What will happen when I replace my CPU and Hard drive?

Sep 17, 2018
9
0
10
Hey guys,
So I have recently purchased a new CPU and SSD for my PC, I have already triple checked that everything is compatible, Replacing my A8-9600 with a Ryzen 3 1200 and adding a Samsung 860 EVO 500gb. I was just wondering what replacing a CPU and adding an SSD will do to my computer and if I will have to reinstall all my applications onto the SSD or can I just clone my HDD and paste that onto my SSD with windows 10 and everything. And what will happen when I replace my CPU, any input will be super helpful :)

Regards
 
Solution
As far as I tested myself with intel cpu upgrades, that won't affect your windows install. As far as moving everything from hdd to ssd, lots can go wrong but it is very do-able.

Personally I would reinstall my windows fresh on the ssd and purge the remnants from the hdd. You never go wrong with a fresh install and you still get to keep you hdd with all your files on it so no formatting required unless you want to.

Good luck on the cloning

Khalietal

Commendable
Dec 18, 2016
4
0
1,520
As far as I tested myself with intel cpu upgrades, that won't affect your windows install. As far as moving everything from hdd to ssd, lots can go wrong but it is very do-able.

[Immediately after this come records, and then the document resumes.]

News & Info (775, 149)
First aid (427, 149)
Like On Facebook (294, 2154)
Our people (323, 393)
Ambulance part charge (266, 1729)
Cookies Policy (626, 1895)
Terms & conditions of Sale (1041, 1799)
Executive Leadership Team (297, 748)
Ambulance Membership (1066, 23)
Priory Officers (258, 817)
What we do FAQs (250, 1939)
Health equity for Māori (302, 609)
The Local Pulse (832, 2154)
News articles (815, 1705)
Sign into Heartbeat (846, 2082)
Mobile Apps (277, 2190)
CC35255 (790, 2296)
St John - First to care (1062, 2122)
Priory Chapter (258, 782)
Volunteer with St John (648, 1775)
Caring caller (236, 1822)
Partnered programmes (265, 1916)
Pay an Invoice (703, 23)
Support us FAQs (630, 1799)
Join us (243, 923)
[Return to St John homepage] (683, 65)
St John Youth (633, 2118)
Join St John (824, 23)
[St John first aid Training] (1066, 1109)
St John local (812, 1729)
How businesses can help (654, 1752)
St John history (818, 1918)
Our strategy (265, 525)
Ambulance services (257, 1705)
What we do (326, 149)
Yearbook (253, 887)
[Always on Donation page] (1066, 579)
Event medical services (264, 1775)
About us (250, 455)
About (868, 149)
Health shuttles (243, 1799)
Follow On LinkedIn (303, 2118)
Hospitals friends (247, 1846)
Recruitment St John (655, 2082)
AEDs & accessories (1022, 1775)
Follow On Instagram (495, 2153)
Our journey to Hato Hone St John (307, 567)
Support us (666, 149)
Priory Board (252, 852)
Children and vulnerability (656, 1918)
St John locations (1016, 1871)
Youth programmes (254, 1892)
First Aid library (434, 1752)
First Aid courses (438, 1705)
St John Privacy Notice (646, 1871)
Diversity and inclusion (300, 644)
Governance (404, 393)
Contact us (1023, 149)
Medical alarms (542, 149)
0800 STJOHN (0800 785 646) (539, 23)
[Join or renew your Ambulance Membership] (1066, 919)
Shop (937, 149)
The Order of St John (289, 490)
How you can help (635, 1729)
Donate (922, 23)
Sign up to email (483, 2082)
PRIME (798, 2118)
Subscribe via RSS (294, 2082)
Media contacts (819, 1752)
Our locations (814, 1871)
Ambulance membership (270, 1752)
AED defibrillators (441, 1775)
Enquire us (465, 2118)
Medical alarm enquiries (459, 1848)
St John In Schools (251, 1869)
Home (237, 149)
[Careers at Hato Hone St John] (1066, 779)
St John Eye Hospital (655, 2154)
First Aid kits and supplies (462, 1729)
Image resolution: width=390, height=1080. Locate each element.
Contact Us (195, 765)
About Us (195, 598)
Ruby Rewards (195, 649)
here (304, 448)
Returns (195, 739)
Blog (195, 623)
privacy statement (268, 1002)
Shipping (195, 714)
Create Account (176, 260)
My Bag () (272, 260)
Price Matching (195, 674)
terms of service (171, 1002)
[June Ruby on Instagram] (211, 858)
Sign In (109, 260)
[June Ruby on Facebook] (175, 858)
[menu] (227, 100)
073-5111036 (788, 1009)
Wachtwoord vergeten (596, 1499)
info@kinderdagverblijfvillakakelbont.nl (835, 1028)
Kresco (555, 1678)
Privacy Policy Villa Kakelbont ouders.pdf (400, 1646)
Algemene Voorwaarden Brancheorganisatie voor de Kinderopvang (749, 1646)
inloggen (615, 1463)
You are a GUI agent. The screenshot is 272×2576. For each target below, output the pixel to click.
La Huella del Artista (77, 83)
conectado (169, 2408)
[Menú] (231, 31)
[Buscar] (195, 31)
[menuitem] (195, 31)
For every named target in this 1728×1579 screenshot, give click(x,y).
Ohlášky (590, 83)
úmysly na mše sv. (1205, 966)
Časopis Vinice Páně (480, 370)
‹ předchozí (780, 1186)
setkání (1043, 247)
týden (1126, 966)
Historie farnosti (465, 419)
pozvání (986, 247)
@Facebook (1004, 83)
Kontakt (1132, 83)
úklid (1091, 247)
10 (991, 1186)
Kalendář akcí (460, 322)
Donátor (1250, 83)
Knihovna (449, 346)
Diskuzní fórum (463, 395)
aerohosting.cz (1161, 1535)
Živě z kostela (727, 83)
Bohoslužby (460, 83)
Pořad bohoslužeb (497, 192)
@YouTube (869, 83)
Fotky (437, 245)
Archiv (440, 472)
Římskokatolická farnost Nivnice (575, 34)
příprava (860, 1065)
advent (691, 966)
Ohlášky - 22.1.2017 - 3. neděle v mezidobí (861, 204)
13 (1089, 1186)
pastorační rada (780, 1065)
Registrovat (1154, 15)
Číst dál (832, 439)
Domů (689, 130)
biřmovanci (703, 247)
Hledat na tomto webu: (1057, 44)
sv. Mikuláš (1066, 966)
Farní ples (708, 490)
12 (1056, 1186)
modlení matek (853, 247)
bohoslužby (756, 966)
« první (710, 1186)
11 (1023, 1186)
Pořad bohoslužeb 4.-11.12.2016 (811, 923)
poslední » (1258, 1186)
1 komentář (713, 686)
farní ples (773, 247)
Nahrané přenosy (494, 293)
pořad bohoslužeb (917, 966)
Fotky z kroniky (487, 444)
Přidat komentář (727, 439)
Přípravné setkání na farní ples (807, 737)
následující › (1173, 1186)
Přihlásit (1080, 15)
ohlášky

Personally I would reinstall my windows fresh on the ssd and purge the remnants from the hdd. You never go wrong with a fresh install and you still get to keep you hdd with all your files on it so no formatting required unless you want to.

Good luck on the cloning
 
Solution

kraelic

Distinguished
Feb 12, 2006
940
1
19,360
There should be no issue, the majority of the activation hash is from the motherboard I think. But going from an APU to a R3, do you have a dedicated GPU? You may want to go with a 2200G if not. Update the BIOS before removing the old chip. Be sure to use the samsung data migration software to clone, then undo the hdd to make sure the ssd boots fine.

https://www.samsung.com/semiconductor/minisite/ssd/download/tools/
 
I would do each thing separately. I'd replace the CPU first. Reboot the computer and run a few tests afterwards. The idea is to verify that it works, that the CPU is running at the clockspeed that is should be running, and that temperatures are normal. If all looks good then I'd use Samsung's tool to clone the old drive. As long as you have more space on the SSD then what you are cloning, there shouldn't be a problem.